**Objective**. In the rows below, replace "thumbnail" with "preview" and leave everything else unchanged.

**Recorded information**.
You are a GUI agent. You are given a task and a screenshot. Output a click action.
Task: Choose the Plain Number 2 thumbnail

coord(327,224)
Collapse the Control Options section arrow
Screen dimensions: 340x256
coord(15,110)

**Final answer**.
You are a GUI agent. You are given a task and a screenshot. Output a click action.
Task: Choose the Plain Number 2 preview

coord(327,224)
Collapse the Control Options section arrow
Screen dimensions: 340x256
coord(15,110)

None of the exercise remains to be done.